Norwegian football coach (born 1982)

Haakon Lunov (born 15 July 1982) is a Norwegian football coach, who is the manager of Norwegian club Gamle Oslo.

He was born in Drammen, but grew up in Asker. Without a professional playing career of his own, he studied briefly at the University of Oslo before taking up the football and science bachelor's programme at John Moores University. He had coached youth teams in Fossum IF and Stabæk Fotball, and while in Liverpool he worked on the analyst team of Everton F.C.'s youth section. Back in Norway he was regarded as a highly skilled football analyst and was hired as a played developer in Odd Grenland. For the 2010 FIFA World Cup he was brought in as an expert commentator in the Viasat TV channel.

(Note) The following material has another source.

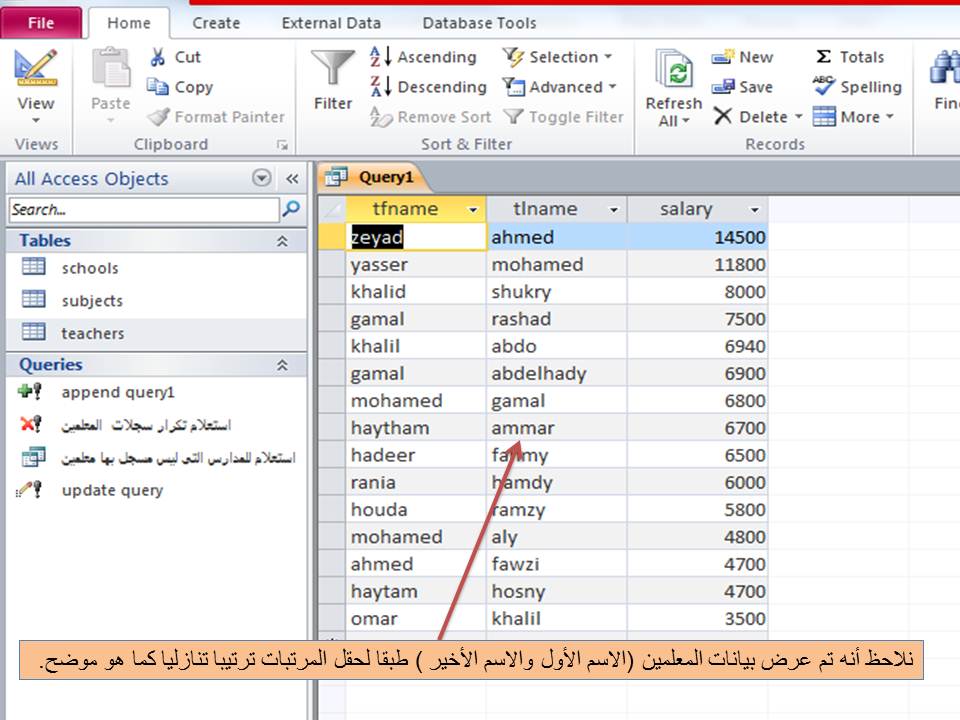Screen dimensions: 960x720
Task: Toggle Filter on the query results
Action: (x=564, y=117)
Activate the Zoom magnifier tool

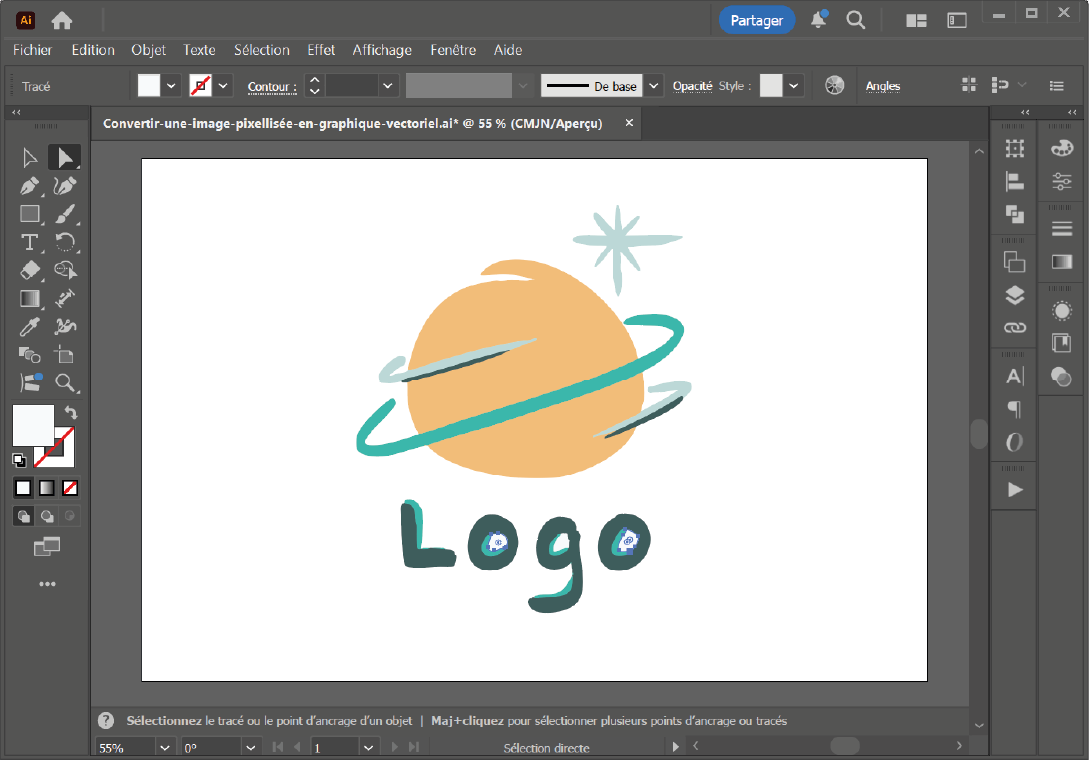click(65, 382)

Lunov's contract with Odd was not renewed after the 2010 season, and he went on to Strømsgodset IF. Here he was the head of player development and became assistant manager. He left in 2014 to reunite with his old manager Ronny Deila in Celtic F.C., but the tenure was short and Lunov returned to Strømsgodset shortly before Deila was sacked as Celtic manager. Ahead of the 2018 season Lunov left Strømsgodset and became the assistant manager of Vålerenga Fotball under Ronny Deila. When Deila resigned near New Year's Eve of 2019, Lunov was put in charge of the team. He did not become Vålerenga manager on a permanent basis, but took over IF Fram Larvik ahead of the 2021 season.